Fall Out Boy: A Review

Album Artwork from American Beauty/American Psycho

Nothing like spending Saturday night baking under the hot New Jersey sun at PNC Bank Arts Center.  Friends and I trekked to the middle of the state to see Hoodie Allen, Wiz Khalifa, and Fall Out Boy take the stage and entertain us for a few hours.  

To say we were the cranky old people in the crowd is unfair to me and more of a reflection on who Fall Out Boy appeals to.  Silly me for expecting the crowd to be ages 15-35, the crowd was 7-17 with a handful of parents “supervising” and maybe 20 of us between the ages of 18 and 30.  But that didn’t really dampen the show once Fall Out Boy took the stage.

But prior to Fall Out Boy taking the stage, we sat through some interesting moments.

Hoodie Allen (who?) was a hot mess.  I couldn’t understand 90% of what he was singing about but hey, whatever I wasn’t there to see him and for a brief 60 seconds he sang Lit’s My Own Worst Enemy before realizing the audience is too young to understand the greatness of that 1999 single.  

Wiz Khalifa is not my thing but he was neither bad nor good.  He just existed on stage for his set time, performed a bunch of songs that I didn’t know, made the crowd cry with his Paul Walker tribute song, and did Black And Yellow to a crowd that didn’t know the song.  Me being the white girl that I am kept getting the lyrics confused with the Penguins parody.  

Fall Out Boy stepped out on stage and launched into Sugar, We’re Going Down Swinging.  Possibly their biggest song of the aughts.  From there the show just escalated to insane levels of Mup lighting.  Alone Together was played and made me wonder, for the first time, if that song was about being vampires as they sing about staying young forever and needing to be invited in.  If anyone has that answer, please let me know.  

Midshow, there was a moment of mellowness as the band used the tunnels underneath the venue to arrive in the middle of the crowd where they performed acoustic versions of Immortals from Big Hero Six and Young Volcanos.  Immortals the album version is a terrible song, but its acoustic rendition was a decent song.  

As Patrick Stump, Pete Wentz, and Joe Trohman went back under the tunnels to the stage, Andy Hurley had a magnificent drum solo.  I know that Pete Wentz makes the gossip columns and Patrick Stump could sing the dictionary and keep the crowd enraptured and Joe Trohman is the forgotten one, but good god Andy Hurley is a talented drummer.

Jobs:
a: Duplicate the passage of the concert review between "Hoodie Allen (who?)" and "the Penguins parody.", inclusive.
b: Answer these questions from the concert review:
(i) At which venue did the concert take place?
(ii) Which song did Fall Out Boy play first?
(iii) Which band member had a drum solo?
c: List every song the concert review says Fall Out Boy performed.

Material shown:
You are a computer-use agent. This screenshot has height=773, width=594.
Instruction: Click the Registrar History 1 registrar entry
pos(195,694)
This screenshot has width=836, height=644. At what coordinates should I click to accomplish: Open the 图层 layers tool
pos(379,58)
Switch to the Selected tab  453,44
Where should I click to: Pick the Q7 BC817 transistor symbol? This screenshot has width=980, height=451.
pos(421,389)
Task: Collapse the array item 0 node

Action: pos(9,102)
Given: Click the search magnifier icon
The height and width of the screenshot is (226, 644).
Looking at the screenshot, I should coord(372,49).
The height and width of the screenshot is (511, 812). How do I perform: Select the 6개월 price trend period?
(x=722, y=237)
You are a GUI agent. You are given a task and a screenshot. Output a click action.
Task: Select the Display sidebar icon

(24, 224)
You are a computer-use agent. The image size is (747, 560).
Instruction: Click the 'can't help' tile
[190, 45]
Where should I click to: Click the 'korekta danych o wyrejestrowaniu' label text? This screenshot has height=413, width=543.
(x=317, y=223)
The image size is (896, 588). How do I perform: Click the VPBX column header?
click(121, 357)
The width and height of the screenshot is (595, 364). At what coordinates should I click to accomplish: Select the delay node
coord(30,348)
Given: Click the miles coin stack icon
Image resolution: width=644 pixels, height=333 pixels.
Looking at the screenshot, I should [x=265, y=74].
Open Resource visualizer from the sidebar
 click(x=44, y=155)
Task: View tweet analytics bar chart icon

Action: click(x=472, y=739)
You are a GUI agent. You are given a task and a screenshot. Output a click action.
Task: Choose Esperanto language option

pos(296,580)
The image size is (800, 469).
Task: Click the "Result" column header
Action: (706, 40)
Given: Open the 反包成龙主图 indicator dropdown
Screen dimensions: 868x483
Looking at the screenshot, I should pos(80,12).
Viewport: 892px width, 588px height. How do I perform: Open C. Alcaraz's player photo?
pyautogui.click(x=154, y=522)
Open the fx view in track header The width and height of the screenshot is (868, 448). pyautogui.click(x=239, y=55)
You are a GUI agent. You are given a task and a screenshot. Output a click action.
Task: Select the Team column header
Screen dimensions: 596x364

Answers provided:
a:
Hoodie Allen (who?) was a hot mess.  I couldn’t understand 90% of what he was singing about but hey, whatever I wasn’t there to see him and for a brief 60 seconds he sang Lit’s My Own Worst Enemy before realizing the audience is too young to understand the greatness of that 1999 single.  

Wiz Khalifa is not my thing but he was neither bad nor good.  He just existed on stage for his set time, performed a bunch of songs that I didn’t know, made the crowd cry with his Paul Walker tribute song, and did Black And Yellow to a crowd that didn’t know the song.  Me being the white girl that I am kept getting the lyrics confused with the Penguins parody.

b:
(i) PNC Bank Arts Center in New Jersey
(ii) Sugar, We're Going Down Swinging
(iii) Andy Hurley

c:
Sugar, We're Going Down Swinging
Alone Together
Immortals
Young Volcanos